Updated on 2022-09-14 GMT+08:00

Overview

Scenarios

Spark can access HBase in two clusters concurrently on condition that mutual trust has been configured between these two clusters.

Data Planning

  1. Configure the IP addresses and host names of all ZooKeeper and HBase nodes in cluster2 to the /etc/hosts file on the client node of cluster1.
  2. In cluster1 and cluster2, find the hbase-site.xml file in the conf directory of the Spark2x client, and save it to the /opt/example/A and /opt/example/B directories.
  3. Run the following spark-submit command:

    Before running the sample program, set the spark.yarn.security.credentials.hbase.enabled configuration item to true in the spark-defaults.conf configuration file of Spark client. (The default value is false. Changing the value to true does not affect existing services.) If you want to uninstall the HBase service, change the value back to false first.

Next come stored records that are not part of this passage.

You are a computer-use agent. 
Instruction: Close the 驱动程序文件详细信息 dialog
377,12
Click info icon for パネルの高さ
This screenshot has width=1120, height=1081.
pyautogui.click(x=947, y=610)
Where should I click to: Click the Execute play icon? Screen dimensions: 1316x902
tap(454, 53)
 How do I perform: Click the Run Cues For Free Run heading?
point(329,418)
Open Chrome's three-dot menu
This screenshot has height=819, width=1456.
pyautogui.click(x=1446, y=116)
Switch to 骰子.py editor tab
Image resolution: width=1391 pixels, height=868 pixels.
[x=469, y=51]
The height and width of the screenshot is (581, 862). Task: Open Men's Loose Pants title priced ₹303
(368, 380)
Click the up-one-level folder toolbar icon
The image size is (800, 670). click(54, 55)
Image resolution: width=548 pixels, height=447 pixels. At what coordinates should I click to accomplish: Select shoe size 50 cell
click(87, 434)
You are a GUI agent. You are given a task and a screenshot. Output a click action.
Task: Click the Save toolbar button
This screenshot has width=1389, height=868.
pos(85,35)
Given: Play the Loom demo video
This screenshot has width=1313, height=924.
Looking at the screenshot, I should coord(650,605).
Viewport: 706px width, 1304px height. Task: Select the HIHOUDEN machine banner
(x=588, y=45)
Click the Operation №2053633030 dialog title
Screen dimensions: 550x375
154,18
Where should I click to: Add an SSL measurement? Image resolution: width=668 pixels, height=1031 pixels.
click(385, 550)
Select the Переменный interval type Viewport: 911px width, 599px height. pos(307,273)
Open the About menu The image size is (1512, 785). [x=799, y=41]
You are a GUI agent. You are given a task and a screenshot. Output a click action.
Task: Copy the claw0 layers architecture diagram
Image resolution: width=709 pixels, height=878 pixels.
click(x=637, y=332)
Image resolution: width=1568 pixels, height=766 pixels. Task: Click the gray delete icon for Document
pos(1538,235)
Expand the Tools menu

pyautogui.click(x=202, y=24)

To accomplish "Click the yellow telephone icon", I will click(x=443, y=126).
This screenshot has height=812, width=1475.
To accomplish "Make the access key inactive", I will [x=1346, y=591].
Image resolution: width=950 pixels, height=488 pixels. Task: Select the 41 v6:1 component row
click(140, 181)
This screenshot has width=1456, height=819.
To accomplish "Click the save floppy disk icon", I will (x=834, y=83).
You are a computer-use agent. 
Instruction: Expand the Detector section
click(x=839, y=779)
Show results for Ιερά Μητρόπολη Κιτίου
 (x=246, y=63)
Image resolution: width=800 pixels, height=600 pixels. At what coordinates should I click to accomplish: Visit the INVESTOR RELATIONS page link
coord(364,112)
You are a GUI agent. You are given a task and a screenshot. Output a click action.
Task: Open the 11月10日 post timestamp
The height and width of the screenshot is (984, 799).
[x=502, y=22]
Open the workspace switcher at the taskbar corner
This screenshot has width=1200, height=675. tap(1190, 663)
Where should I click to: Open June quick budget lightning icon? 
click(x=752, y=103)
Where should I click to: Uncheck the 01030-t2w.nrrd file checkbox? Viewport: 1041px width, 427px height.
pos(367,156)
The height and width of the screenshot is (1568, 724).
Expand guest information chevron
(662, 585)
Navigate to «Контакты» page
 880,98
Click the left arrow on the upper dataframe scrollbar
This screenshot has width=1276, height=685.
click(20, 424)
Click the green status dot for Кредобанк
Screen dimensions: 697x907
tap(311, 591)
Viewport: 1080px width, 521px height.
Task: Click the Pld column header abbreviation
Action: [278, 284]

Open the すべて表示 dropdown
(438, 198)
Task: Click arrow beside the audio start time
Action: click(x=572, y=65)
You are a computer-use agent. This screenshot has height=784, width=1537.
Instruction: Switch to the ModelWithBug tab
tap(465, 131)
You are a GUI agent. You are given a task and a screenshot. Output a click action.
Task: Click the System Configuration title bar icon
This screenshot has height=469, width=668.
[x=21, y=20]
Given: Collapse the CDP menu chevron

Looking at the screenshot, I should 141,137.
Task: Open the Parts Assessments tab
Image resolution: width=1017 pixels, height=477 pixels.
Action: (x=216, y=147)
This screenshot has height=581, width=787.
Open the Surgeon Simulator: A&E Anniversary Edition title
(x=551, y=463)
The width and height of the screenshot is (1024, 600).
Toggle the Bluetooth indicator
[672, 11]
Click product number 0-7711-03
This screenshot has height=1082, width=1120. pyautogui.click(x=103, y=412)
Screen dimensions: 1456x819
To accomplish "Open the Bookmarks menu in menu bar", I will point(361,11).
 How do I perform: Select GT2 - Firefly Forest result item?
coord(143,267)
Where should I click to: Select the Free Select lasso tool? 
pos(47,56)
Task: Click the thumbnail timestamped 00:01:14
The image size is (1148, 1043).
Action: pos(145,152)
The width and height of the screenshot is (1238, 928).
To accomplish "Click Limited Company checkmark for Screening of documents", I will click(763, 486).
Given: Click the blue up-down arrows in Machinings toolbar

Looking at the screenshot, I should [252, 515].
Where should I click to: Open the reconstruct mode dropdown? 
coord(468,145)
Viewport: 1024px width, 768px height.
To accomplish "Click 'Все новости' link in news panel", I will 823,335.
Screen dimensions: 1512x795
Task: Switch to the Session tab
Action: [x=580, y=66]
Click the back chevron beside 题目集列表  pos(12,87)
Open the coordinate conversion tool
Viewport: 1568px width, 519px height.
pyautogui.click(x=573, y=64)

    spark-submit --master yarn --deploy-mode client --files /opt/example/B/hbase-site.xml --keytab /opt/FIclient/user.keytab --principal sparkuser  --class com.huawei.spark.examples.SparkOnMultiHbase /opt/example/SparkOnMultiHbase-1.0.jar

Development Approach

  1. When accessing HBase, you need to use the configuration file of the corresponding cluster to create a Configuration object for creating a Connection object.
  2. Use the Connection object you create to perform operations on the HBase table, such as creating a table and inserting, viewing, and printing data.